#### Supplied records

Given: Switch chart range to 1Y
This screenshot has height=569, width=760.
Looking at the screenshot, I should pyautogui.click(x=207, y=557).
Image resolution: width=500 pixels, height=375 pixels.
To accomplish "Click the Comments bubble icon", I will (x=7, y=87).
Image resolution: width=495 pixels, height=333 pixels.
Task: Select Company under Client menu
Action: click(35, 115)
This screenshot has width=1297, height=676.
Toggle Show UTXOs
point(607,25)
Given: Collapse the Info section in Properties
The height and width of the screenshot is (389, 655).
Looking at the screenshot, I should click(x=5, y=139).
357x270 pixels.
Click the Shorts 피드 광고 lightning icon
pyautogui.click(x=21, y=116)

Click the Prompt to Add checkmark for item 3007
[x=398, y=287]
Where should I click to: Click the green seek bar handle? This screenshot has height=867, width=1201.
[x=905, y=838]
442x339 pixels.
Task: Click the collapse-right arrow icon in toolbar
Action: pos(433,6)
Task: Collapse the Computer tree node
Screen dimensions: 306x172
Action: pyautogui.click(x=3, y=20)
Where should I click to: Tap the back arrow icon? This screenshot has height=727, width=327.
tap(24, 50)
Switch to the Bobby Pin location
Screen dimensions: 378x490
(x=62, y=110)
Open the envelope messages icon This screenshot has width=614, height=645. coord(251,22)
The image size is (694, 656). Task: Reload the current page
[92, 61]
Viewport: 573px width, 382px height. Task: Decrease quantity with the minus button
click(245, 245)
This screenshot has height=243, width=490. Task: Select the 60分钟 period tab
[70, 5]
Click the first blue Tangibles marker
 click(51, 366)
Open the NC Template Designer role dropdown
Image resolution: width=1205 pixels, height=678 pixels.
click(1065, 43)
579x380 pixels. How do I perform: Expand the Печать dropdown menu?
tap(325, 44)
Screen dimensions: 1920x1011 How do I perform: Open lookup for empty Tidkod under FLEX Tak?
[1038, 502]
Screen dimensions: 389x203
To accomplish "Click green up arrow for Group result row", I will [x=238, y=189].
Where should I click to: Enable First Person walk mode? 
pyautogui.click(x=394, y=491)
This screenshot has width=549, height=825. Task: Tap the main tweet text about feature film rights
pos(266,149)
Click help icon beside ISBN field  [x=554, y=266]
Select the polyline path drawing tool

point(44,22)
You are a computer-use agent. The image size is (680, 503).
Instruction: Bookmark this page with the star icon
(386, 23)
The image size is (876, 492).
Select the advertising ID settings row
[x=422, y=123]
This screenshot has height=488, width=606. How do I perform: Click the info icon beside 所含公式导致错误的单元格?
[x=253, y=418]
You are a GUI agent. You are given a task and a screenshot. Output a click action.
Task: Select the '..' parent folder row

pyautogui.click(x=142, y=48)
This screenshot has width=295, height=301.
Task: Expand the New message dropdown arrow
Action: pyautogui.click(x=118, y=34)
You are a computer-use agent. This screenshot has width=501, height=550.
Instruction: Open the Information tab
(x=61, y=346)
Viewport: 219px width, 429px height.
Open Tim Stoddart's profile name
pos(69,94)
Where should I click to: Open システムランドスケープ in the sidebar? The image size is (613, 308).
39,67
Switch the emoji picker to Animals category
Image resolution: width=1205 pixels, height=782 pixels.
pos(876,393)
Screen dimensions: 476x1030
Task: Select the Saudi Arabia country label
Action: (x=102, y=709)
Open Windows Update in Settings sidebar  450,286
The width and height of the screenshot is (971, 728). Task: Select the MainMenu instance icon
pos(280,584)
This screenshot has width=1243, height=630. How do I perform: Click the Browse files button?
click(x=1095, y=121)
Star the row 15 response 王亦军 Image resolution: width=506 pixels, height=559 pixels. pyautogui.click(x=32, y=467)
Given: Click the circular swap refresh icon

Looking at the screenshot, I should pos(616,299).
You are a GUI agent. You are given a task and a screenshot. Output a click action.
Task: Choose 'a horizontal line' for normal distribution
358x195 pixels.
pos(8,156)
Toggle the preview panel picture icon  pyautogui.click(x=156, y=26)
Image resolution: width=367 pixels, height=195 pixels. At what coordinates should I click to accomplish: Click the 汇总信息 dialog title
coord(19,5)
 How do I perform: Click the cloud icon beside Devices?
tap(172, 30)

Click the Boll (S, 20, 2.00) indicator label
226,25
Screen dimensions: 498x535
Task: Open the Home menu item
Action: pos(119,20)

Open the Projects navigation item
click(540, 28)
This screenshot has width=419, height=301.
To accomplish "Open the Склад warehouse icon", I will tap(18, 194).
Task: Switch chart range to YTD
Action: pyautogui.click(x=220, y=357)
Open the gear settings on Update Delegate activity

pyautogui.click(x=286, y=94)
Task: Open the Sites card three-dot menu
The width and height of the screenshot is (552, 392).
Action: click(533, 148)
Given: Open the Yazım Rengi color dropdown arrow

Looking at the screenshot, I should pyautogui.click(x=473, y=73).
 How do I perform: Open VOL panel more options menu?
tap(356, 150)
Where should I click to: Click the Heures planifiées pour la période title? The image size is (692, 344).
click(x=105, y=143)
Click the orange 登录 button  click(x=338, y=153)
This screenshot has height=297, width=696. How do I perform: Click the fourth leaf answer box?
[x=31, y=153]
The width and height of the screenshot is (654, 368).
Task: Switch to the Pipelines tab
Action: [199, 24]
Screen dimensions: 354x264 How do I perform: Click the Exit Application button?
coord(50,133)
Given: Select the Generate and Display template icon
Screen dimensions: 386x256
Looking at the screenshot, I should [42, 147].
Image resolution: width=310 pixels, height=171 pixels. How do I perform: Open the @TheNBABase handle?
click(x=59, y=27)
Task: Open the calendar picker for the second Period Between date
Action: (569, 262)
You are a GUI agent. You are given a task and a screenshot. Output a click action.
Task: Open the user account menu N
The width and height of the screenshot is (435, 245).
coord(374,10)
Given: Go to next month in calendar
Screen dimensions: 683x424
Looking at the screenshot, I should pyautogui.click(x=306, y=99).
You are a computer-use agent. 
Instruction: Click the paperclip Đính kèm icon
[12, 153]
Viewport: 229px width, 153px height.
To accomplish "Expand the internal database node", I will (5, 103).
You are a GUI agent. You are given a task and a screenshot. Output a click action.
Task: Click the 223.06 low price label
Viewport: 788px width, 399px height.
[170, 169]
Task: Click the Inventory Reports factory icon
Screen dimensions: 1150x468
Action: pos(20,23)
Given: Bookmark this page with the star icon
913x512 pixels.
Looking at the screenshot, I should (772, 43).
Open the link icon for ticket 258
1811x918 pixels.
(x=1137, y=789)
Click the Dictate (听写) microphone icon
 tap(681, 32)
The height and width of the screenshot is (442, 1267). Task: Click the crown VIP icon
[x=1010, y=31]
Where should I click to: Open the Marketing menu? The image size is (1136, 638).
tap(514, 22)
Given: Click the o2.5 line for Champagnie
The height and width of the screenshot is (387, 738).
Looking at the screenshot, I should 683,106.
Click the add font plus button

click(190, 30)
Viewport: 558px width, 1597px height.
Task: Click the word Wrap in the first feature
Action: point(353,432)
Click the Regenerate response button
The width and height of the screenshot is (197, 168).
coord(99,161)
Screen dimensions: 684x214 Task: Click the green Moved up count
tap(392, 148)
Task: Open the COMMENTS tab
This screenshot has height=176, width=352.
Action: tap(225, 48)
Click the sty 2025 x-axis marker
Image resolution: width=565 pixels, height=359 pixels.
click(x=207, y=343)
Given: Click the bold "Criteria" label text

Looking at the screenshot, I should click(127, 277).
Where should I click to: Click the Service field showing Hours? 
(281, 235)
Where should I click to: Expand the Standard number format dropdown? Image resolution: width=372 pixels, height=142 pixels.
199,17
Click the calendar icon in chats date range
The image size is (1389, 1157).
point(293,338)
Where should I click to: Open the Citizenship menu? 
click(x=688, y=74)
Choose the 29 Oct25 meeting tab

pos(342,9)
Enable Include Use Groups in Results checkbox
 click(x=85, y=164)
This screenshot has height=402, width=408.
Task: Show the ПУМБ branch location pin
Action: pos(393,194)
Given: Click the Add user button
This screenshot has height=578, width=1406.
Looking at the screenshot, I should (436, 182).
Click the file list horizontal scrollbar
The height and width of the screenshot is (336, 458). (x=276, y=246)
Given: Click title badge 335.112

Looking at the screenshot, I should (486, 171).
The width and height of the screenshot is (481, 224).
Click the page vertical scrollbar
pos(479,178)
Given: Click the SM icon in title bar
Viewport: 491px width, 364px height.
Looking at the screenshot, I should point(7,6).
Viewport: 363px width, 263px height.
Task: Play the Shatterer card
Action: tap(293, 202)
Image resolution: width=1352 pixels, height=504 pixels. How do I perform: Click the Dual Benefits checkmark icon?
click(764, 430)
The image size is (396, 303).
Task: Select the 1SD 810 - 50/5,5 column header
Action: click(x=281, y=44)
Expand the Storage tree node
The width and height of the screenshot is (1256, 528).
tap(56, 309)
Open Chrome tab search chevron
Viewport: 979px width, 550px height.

########

What is being asked:
Every line above from the line with "Given: Open the" to the line with "Click the orange", inclusive, must be returned exactly; no other line belongs in the reply.

Task response:
Given: Open the Yazım Rengi color dropdown arrow

Looking at the screenshot, I should pyautogui.click(x=473, y=73).
 How do I perform: Open VOL panel more options menu?
tap(356, 150)
Where should I click to: Click the Heures planifiées pour la période title? The image size is (692, 344).
click(x=105, y=143)
Click the orange 登录 button  click(x=338, y=153)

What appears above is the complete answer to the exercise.